## What you have to do
Rewrite the material below as a numbered list, from the line containing "You are a GUI" through the end of the material, including both ends and skipping blank lines. Leave the pictures out.

------

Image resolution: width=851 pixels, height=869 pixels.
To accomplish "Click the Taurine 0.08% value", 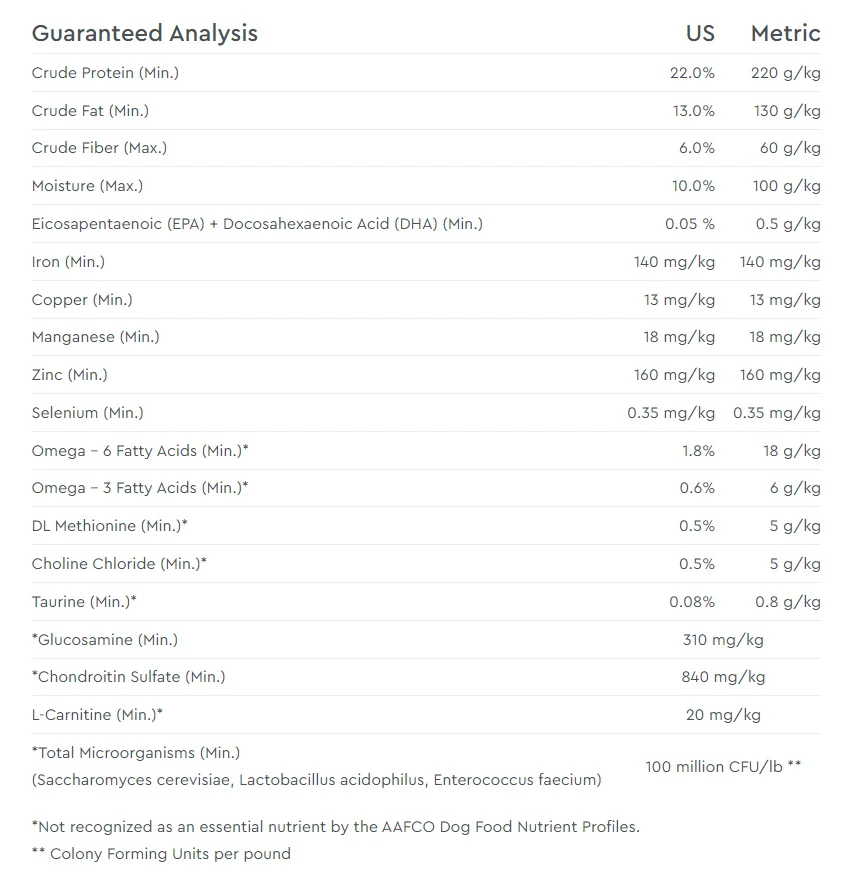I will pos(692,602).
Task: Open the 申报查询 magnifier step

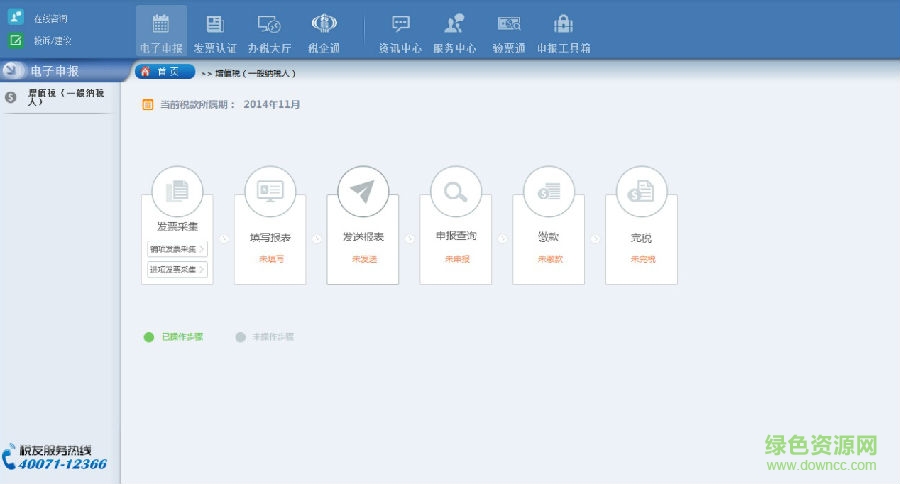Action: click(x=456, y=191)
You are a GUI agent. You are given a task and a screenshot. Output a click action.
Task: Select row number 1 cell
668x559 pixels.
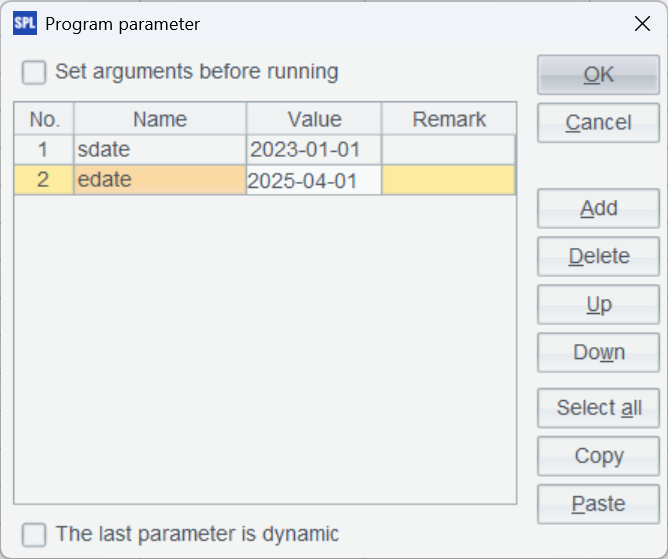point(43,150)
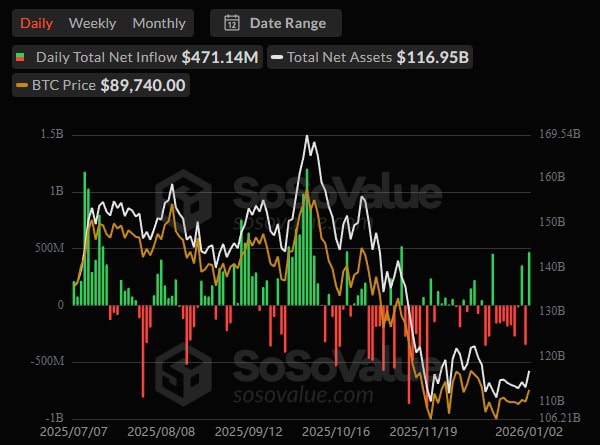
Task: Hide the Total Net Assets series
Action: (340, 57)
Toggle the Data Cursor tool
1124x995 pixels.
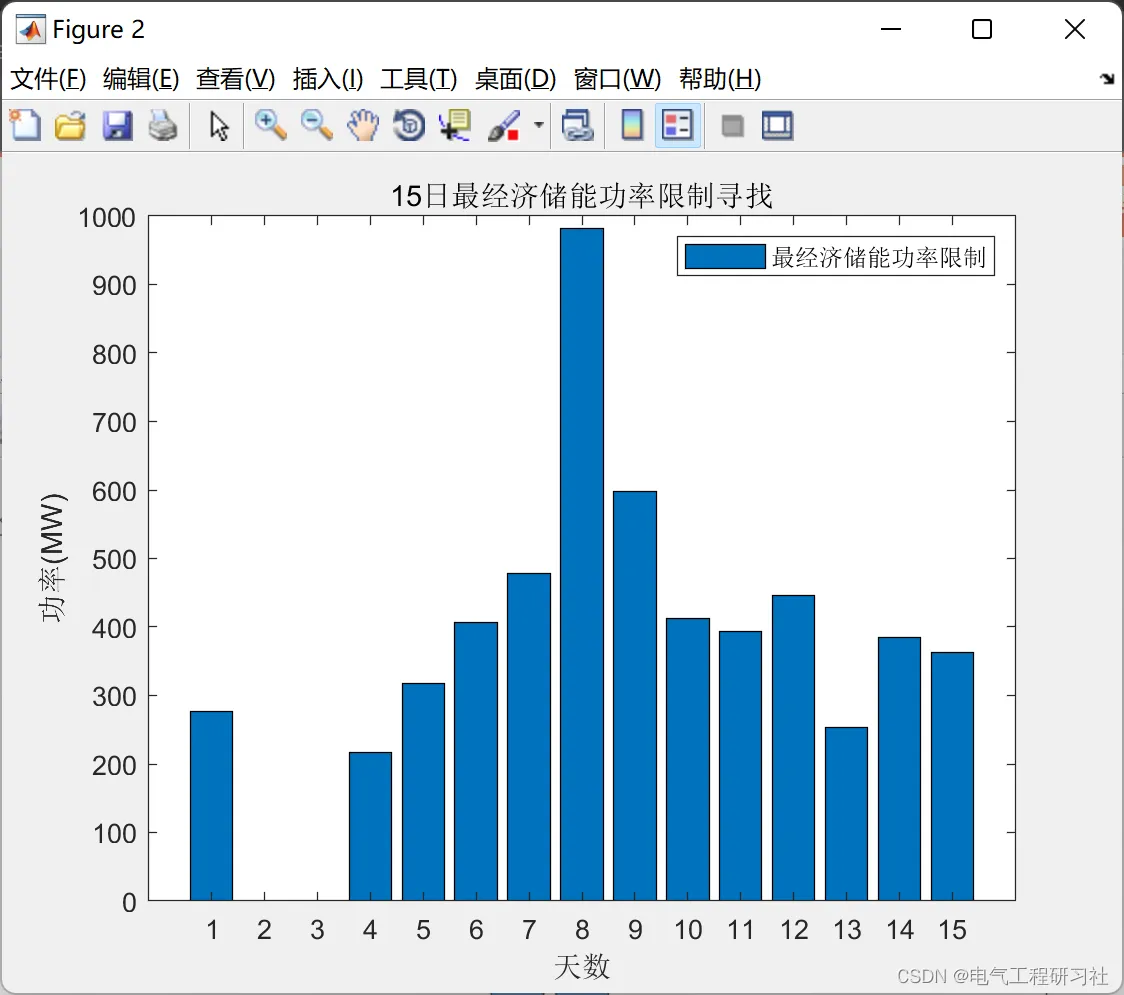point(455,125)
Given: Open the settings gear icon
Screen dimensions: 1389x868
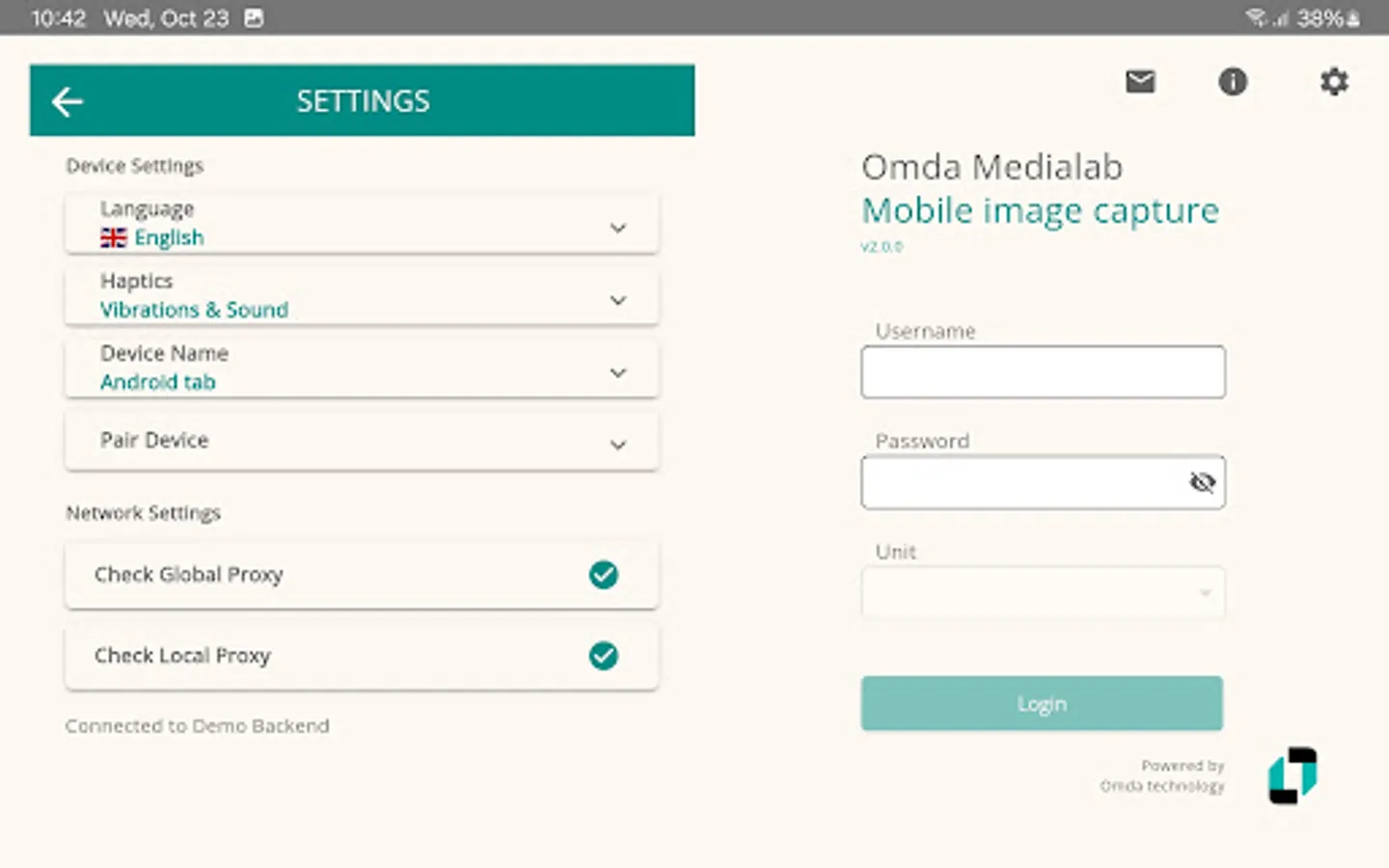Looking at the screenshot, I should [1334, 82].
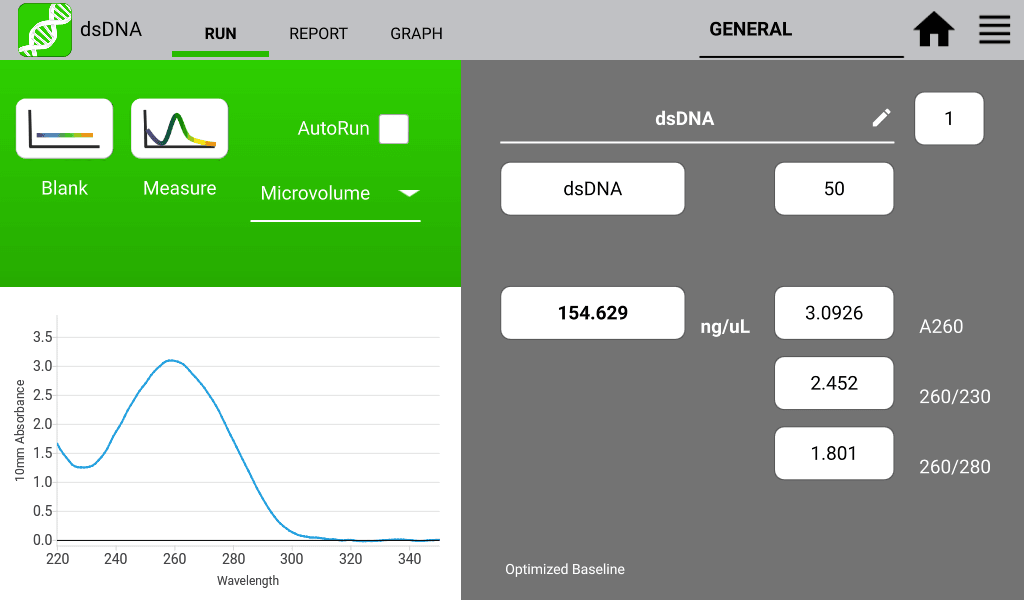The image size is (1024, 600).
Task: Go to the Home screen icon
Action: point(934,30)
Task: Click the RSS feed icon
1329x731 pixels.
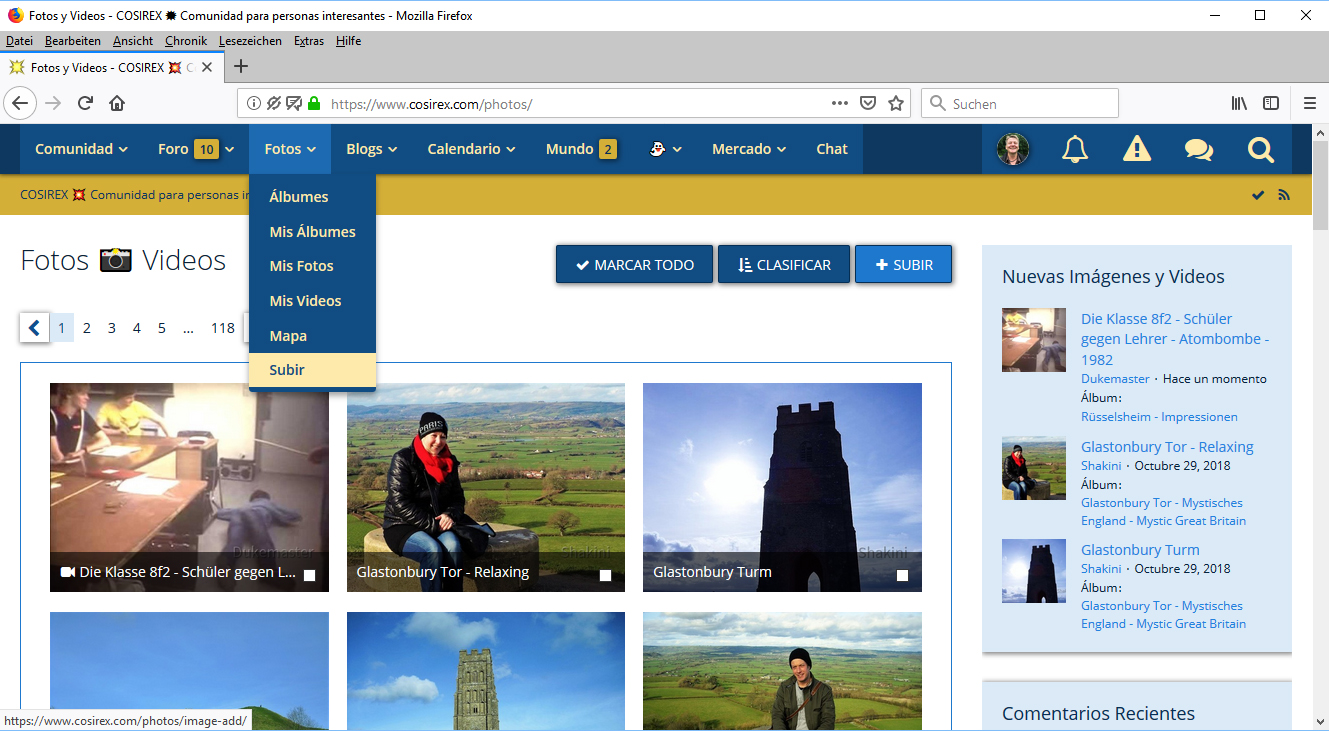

------

## Solution to this exercise
1. You are a GUI agent. You are given a task and a screenshot. Output a click action.
2. Task: Select row number 1 cell
3. 668x559 pixels.
4. point(43,150)
5. Task: Hide the Total Net Assets series
6. Action: (340, 57)
7. Toggle the Data Cursor tool
8. 1124x995 pixels.
9. point(455,125)
10. Given: Open the settings gear icon
11. Screen dimensions: 1389x868
12. Looking at the screenshot, I should [1334, 82].
13. The image size is (1024, 600).
14. Task: Go to the Home screen icon
15. Action: point(934,30)
16. Task: Click the RSS feed icon
17. 1329x731 pixels.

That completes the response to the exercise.